-------- Data to process

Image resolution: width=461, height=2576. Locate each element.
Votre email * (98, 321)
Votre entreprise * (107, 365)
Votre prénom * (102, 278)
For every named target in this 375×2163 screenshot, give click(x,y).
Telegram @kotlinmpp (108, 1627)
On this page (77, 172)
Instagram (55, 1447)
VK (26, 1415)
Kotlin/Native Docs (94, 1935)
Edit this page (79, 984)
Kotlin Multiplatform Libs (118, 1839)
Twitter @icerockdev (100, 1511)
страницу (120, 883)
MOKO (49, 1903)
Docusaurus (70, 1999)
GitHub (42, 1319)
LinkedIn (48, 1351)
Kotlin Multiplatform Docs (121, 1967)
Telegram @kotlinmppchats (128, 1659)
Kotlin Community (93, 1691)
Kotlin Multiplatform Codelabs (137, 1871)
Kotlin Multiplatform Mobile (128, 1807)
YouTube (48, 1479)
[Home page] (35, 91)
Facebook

----------------

Your instructions: Please rewrite all of the entries above in full, including each request line, and shift every coordinate in the answers by -21.

Exercise result:
Image resolution: width=461, height=2576. Locate each element.
Votre email * (77, 300)
Votre entreprise * (86, 344)
Votre prénom * (81, 257)
For every named target in this 375×2163 screenshot, give click(x,y).
Telegram @kotlinmpp (87, 1606)
On this page (56, 151)
Instagram (34, 1426)
VK (5, 1394)
Kotlin/Native Docs (73, 1914)
Edit this page (58, 963)
Kotlin Multiplatform Libs (97, 1818)
Twitter @icerockdev (79, 1490)
страницу (99, 862)
MOKO (28, 1882)
Docusaurus (49, 1978)
GitHub (21, 1298)
LinkedIn (27, 1330)
Kotlin Multiplatform Docs (100, 1946)
Telegram @kotlinmppchats (107, 1638)
Kotlin Community (72, 1670)
Kotlin Multiplatform Codelabs (116, 1850)
Kotlin Multiplatform Mobile (107, 1786)
YouTube (27, 1458)
[Home page] (14, 70)
Facebook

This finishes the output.